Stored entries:
—————
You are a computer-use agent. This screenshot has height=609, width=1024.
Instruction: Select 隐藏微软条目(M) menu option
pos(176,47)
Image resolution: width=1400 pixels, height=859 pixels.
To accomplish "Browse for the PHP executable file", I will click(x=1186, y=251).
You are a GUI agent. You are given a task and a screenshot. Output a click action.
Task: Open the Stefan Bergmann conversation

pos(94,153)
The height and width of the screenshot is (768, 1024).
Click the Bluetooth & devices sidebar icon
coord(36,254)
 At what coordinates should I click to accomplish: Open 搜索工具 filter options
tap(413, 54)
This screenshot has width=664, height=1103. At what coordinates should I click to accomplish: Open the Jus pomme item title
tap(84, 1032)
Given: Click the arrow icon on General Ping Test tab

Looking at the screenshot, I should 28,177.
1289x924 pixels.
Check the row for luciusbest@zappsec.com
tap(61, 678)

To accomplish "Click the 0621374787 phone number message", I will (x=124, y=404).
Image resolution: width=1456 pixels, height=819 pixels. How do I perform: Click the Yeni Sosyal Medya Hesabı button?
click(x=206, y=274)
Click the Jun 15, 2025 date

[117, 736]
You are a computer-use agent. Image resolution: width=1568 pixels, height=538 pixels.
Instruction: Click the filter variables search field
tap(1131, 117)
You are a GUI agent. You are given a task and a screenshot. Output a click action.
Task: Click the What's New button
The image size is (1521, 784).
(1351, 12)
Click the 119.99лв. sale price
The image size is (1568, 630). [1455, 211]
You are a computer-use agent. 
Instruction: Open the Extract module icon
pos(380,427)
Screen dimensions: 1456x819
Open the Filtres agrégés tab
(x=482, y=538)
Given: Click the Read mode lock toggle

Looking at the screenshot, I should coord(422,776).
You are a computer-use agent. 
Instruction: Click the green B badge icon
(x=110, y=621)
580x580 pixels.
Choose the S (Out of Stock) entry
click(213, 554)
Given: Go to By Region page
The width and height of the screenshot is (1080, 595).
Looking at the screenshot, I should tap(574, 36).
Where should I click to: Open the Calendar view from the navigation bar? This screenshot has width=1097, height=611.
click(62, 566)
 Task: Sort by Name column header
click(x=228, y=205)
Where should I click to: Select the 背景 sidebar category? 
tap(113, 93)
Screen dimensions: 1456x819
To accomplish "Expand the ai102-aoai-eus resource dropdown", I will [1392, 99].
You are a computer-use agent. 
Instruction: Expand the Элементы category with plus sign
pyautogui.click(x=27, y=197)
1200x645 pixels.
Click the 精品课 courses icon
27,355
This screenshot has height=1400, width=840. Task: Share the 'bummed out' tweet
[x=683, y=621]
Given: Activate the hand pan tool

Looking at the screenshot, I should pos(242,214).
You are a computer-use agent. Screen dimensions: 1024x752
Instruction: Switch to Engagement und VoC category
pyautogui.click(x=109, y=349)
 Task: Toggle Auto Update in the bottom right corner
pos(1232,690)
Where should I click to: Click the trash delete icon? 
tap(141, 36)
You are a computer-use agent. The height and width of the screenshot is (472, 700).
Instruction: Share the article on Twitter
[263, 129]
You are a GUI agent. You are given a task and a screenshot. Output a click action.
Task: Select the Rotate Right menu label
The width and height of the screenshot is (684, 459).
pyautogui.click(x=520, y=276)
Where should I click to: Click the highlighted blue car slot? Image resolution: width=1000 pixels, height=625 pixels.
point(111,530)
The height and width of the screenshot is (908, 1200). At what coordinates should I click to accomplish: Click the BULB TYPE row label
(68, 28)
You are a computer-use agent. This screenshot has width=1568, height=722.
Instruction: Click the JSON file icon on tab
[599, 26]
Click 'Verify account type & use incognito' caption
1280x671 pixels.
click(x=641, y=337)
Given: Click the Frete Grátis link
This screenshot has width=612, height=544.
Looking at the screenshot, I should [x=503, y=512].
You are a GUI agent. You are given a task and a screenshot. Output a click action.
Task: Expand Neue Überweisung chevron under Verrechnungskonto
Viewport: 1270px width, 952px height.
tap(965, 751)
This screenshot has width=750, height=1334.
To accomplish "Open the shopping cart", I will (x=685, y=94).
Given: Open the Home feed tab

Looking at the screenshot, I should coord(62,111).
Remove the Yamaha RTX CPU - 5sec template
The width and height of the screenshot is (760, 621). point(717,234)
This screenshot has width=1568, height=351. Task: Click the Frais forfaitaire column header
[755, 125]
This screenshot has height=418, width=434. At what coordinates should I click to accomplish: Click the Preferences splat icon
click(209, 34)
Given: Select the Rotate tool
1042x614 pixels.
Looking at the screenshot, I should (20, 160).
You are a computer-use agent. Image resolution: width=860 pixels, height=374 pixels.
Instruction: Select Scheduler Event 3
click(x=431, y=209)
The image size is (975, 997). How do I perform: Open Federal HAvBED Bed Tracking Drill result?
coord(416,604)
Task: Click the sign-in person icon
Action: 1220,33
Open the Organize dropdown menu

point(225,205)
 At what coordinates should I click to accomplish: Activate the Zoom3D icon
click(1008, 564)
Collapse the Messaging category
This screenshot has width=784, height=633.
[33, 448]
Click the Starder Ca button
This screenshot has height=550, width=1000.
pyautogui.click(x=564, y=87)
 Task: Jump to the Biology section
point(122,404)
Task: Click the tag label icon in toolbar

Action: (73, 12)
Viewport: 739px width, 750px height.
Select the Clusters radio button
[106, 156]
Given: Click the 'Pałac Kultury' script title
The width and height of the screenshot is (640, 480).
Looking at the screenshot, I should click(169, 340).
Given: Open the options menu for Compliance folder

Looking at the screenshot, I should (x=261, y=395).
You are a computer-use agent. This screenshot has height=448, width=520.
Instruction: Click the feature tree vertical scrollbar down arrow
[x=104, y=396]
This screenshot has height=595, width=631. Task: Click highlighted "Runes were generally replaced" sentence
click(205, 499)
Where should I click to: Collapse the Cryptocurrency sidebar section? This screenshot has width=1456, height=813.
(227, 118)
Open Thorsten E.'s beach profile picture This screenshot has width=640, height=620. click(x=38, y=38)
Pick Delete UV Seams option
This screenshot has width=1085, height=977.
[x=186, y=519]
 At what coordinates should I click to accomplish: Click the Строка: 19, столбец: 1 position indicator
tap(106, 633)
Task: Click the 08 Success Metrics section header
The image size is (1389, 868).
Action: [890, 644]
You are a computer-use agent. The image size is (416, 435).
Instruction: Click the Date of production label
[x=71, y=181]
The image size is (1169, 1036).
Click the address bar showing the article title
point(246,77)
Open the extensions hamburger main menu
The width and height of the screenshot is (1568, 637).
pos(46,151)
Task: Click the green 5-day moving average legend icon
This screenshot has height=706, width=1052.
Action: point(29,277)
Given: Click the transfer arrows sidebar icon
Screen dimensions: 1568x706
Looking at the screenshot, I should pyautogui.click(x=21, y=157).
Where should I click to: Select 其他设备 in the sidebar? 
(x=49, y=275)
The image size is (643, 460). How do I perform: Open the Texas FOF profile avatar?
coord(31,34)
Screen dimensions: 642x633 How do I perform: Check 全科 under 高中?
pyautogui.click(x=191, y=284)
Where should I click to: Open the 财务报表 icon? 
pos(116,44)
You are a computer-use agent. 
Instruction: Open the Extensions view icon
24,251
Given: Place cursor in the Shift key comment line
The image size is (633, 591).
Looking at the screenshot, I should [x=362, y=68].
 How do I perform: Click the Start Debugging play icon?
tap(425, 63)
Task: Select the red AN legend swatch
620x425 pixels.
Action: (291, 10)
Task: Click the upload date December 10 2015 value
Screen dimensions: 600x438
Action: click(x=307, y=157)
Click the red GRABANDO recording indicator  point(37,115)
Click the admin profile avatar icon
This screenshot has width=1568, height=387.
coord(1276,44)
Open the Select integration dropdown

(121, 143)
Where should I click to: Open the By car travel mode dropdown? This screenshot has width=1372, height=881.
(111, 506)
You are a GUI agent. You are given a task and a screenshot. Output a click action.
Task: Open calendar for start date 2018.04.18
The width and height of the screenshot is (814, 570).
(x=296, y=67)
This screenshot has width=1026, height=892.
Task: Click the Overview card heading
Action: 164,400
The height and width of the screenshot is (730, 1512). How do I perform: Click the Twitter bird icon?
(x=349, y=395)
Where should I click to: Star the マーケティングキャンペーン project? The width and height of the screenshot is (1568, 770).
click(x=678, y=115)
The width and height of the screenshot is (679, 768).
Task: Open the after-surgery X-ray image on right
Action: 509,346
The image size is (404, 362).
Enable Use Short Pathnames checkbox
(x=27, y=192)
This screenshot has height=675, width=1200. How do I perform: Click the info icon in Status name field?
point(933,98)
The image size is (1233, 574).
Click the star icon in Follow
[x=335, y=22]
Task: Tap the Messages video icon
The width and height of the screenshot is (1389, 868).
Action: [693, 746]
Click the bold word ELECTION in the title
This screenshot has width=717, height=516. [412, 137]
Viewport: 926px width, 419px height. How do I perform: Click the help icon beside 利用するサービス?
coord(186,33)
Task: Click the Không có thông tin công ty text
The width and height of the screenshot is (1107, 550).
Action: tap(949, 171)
—————
▸ Requirements
Copy word for word the lines of the records above, beginning at the line that contains "Image resolution: width=1456" and ending after the line that contains "pyautogui.click(x=109, y=349)".

▸ Answer to the exercise
Image resolution: width=1456 pixels, height=819 pixels. How do I perform: Click the Yeni Sosyal Medya Hesabı button?
click(x=206, y=274)
Click the Jun 15, 2025 date

[117, 736]
You are a computer-use agent. Image resolution: width=1568 pixels, height=538 pixels.
Instruction: Click the filter variables search field
tap(1131, 117)
You are a GUI agent. You are given a task and a screenshot. Output a click action.
Task: Click the What's New button
The image size is (1521, 784).
(1351, 12)
Click the 119.99лв. sale price
The image size is (1568, 630). [1455, 211]
You are a computer-use agent. 
Instruction: Open the Extract module icon
pos(380,427)
Screen dimensions: 1456x819
Open the Filtres agrégés tab
(x=482, y=538)
Given: Click the Read mode lock toggle

Looking at the screenshot, I should coord(422,776).
You are a computer-use agent. 
Instruction: Click the green B badge icon
(x=110, y=621)
580x580 pixels.
Choose the S (Out of Stock) entry
click(213, 554)
Given: Go to By Region page
The width and height of the screenshot is (1080, 595).
Looking at the screenshot, I should tap(574, 36).
Where should I click to: Open the Calendar view from the navigation bar? This screenshot has width=1097, height=611.
click(62, 566)
 Task: Sort by Name column header
click(x=228, y=205)
Where should I click to: Select the 背景 sidebar category? 
tap(113, 93)
Screen dimensions: 1456x819
To accomplish "Expand the ai102-aoai-eus resource dropdown", I will [1392, 99].
You are a computer-use agent. 
Instruction: Expand the Элементы category with plus sign
pyautogui.click(x=27, y=197)
1200x645 pixels.
Click the 精品课 courses icon
27,355
This screenshot has height=1400, width=840. Task: Share the 'bummed out' tweet
[x=683, y=621]
Given: Activate the hand pan tool

Looking at the screenshot, I should pos(242,214).
You are a computer-use agent. Screen dimensions: 1024x752
Instruction: Switch to Engagement und VoC category
pyautogui.click(x=109, y=349)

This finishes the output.